Seth Vargo is a developer relations engineer at Google. He previously held software-development roles at HashiCorp, Chef Software, CustomInk and a few Pittsburgh-based startups. Passionate about reducing inequality in technology, Vargo is also the author of “Learning Chef.”
In this interview, we discuss Google’s site reliability engineering (SRE), Kubernetes hype and what to focus on when deploying reliable software on a massive scale.

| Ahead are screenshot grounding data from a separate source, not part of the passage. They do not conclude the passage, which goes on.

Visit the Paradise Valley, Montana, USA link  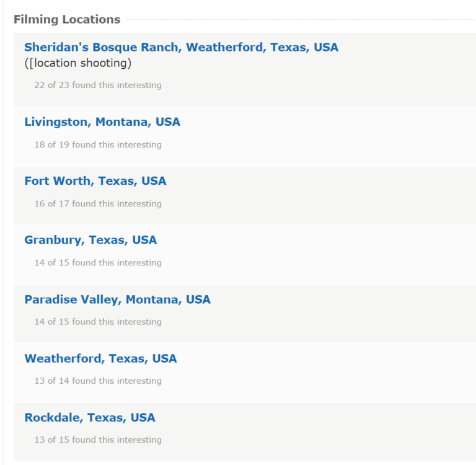(117, 299)
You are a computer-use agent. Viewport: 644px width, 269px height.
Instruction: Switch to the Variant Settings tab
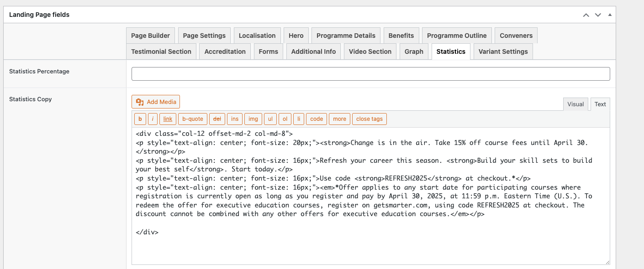pyautogui.click(x=503, y=52)
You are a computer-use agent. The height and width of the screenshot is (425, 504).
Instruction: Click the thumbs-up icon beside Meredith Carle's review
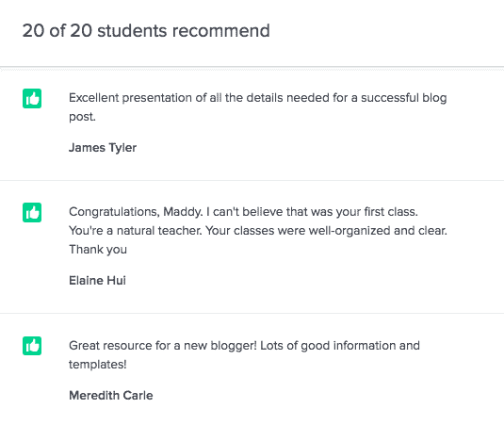32,346
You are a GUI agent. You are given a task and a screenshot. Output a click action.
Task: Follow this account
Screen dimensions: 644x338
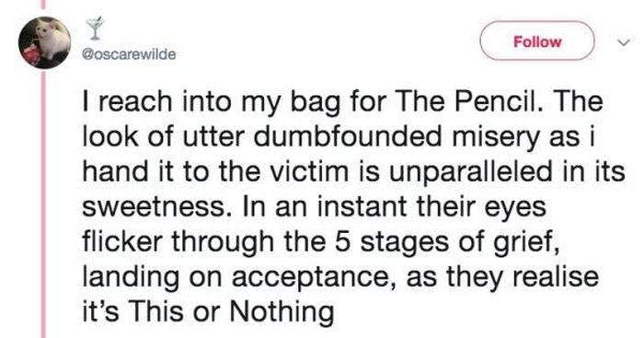click(537, 41)
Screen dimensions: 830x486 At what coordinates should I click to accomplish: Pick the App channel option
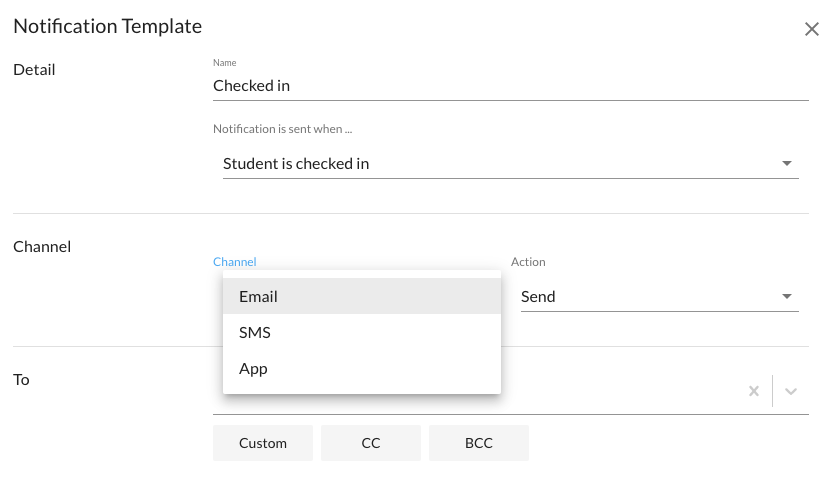tap(361, 369)
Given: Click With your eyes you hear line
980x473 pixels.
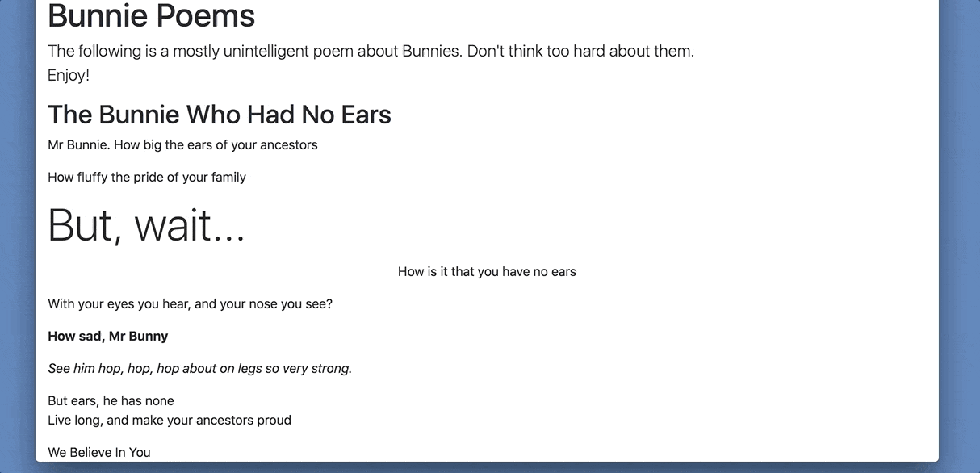Looking at the screenshot, I should [x=190, y=304].
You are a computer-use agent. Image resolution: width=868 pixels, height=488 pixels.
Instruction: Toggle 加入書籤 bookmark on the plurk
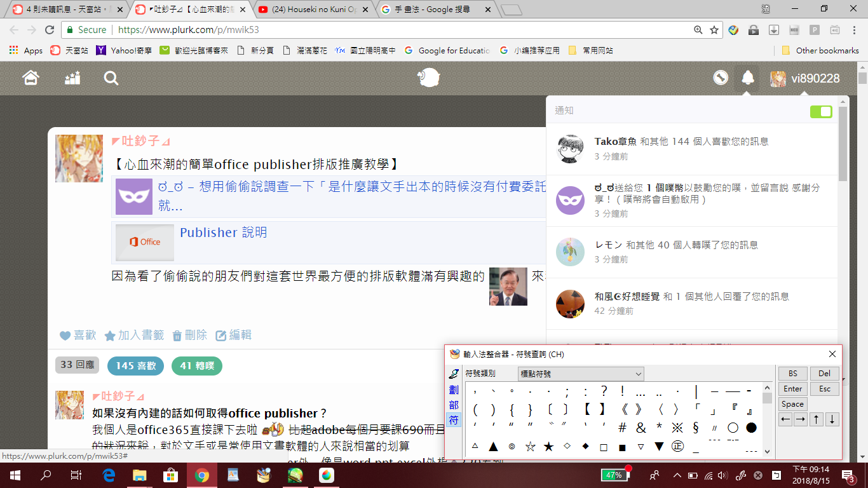[x=134, y=336]
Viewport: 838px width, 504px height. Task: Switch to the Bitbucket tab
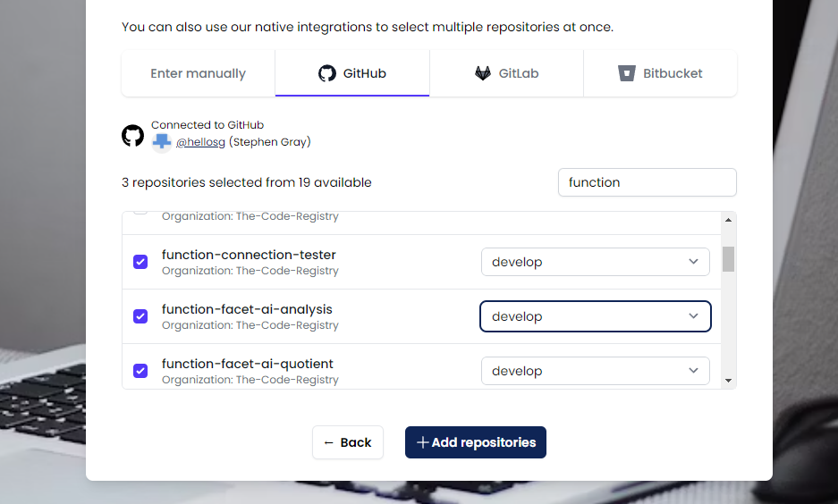click(x=660, y=73)
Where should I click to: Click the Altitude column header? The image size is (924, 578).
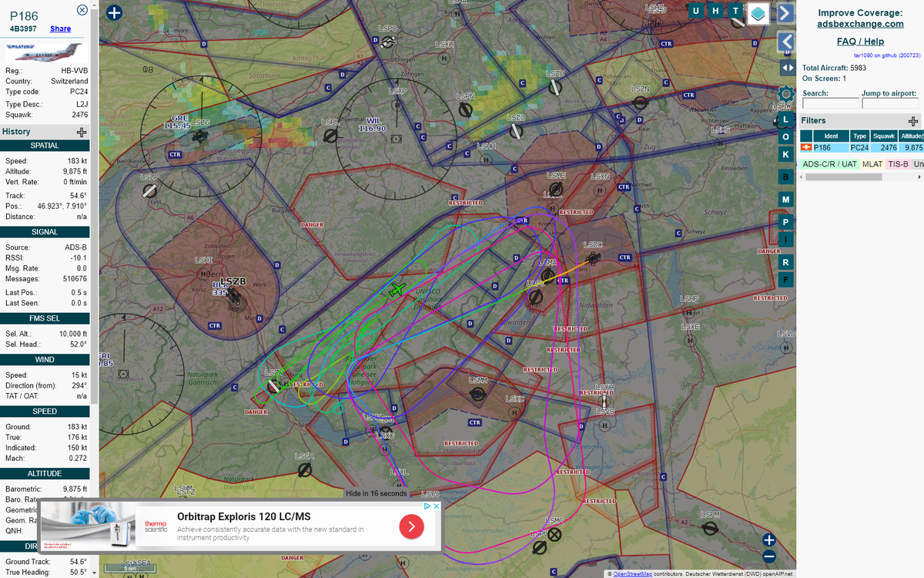point(910,136)
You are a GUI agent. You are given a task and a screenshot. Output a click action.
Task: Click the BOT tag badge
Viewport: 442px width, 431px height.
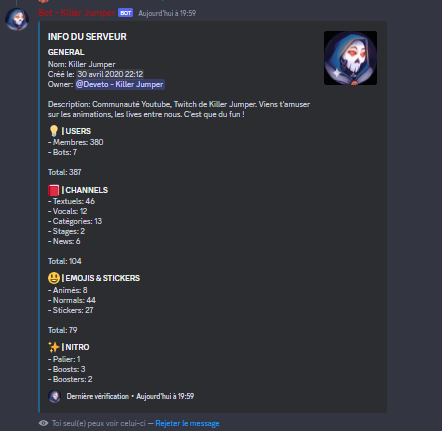click(125, 13)
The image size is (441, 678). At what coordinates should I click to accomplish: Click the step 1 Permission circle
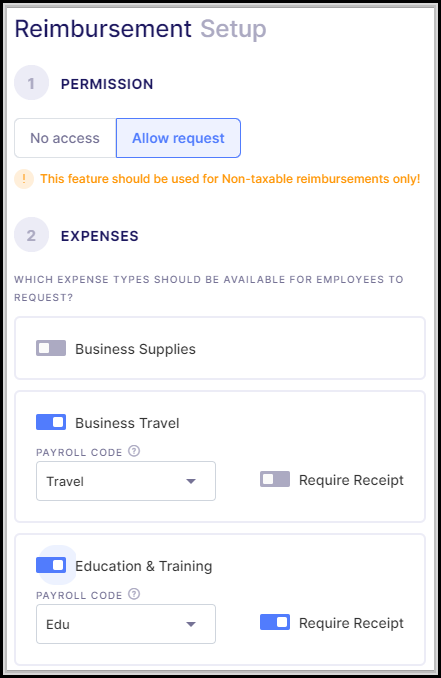32,83
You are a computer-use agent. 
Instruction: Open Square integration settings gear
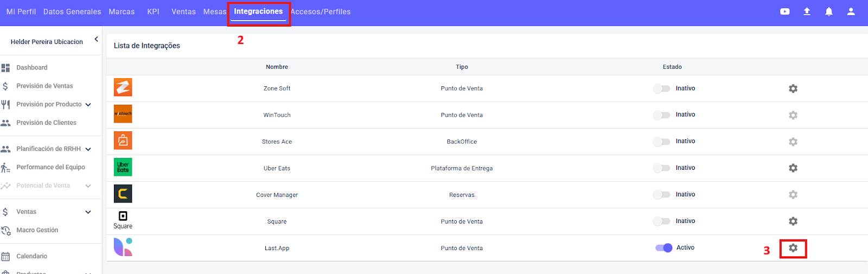(x=793, y=221)
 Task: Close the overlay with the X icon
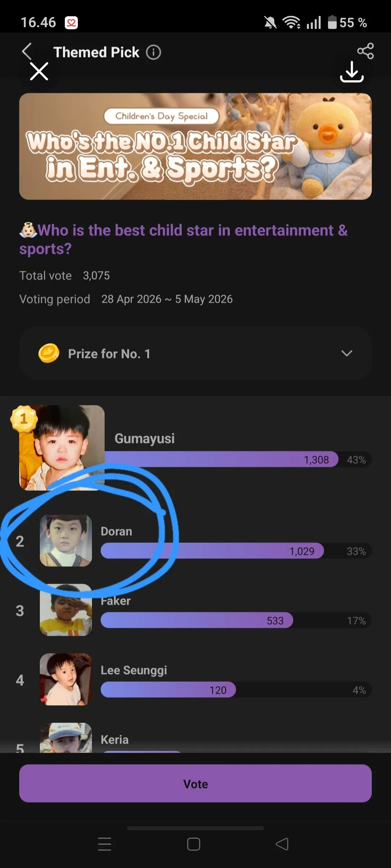pyautogui.click(x=39, y=71)
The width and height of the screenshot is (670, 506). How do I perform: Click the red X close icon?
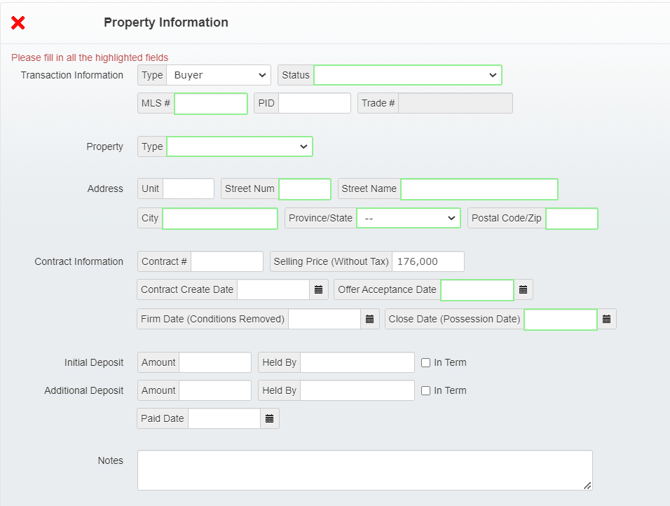coord(18,23)
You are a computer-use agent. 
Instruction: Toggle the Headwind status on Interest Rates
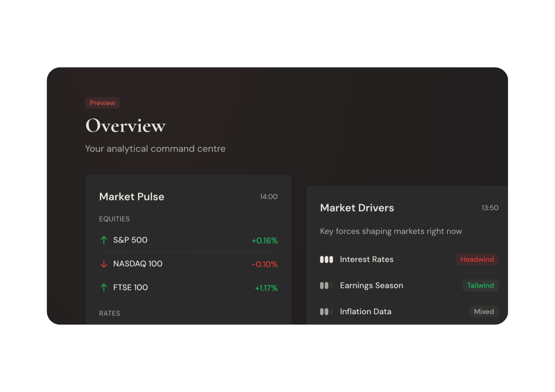tap(477, 259)
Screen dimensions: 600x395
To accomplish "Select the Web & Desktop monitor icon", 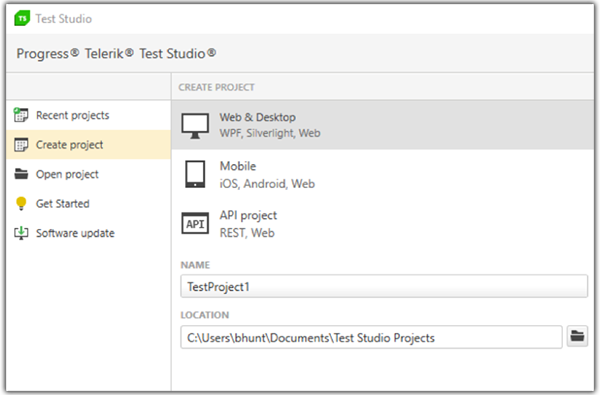I will 195,126.
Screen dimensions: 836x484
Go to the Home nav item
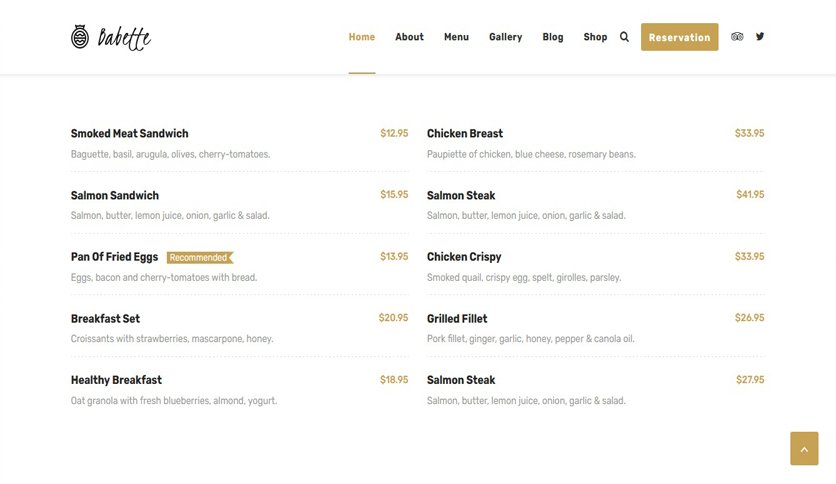click(x=362, y=37)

You spend a lot of time explaining and preaching the difference between the roles of an SRE, a DevOps engineer and a systems administrator. On the Google SRE landing page one can read, “SRE is what you get when you treat operations as if it’s a software problem,” and “Our job is a combination not found elsewhere in the industry.” Is SRE simply a Google thing? How does SRE manifest itself at other companies (if at all)?
Everyone has their magic number. For me, it’s 25. I think any [software] company with more than 25 employees probably needs SRE support. There is a point in a company’s life cycle where it becomes someone’s full-time job to maintain uptime and availability. So, when you’re a small startup (I’ve worked for many of them) you’re doing some operations or doing some sysadmin work, development or marketing — you’re kind of doing it all. As the organization scales, there’s a point at which you have to specialize, where you can’t be a generalist anymore. Obviously, that’s very true at big companies like you mentioned, Facebook and Google. But it’s also true even in midsize startups — once you hit that 25–50 person mark, you have to have someone who focuses on marketing; you have to have someone who focuses on uptime and availability. When you have two or three full-time people dedicated to uptime and availability, you have to start thinking about something like SRE. When it’s only one person, they own the whole thing, and they don’t have to collaborate with stakeholders as much because they are the primary decision maker. But when you start getting two, three, five or 5,000 — that’s when you need to have a framework, and that’s where something like SRE can help.
In the companies you worked for before Google, was it natural that engineering and ops teams combined forces with other teams like product and sales. Was it like that?
In really small companies, everyone does everything. When you start getting into 20–30 person companies, DevOps almost occurs naturally. There’s almost forced collaboration because there’s no historical knowledge — especially in a startup, as you’re doing everything for the first time. As the company grows it becomes more important to adopt things like automation and codification, and there becomes a point where focusing on reliability and your customer is more important than delivering the next piece of functionality.
You also have to remember that a lot of startups are focused on revenue-driven development or user-acquisition-driven development, because they got some funding and they have that much money to build something or prove something. Then they either need to become profitable or they need to show that they’re worthy of getting more money — particularly in the U.S., but that’s pretty common everywhere. When a startup is bootstrapped, making that money last is important. If you’re a bootstrapped startup you might not be able to afford a full-time SRE because you don’t have enough users to actually warrant it.
I think any [software] company with more than 25 employees probably needs SRE support.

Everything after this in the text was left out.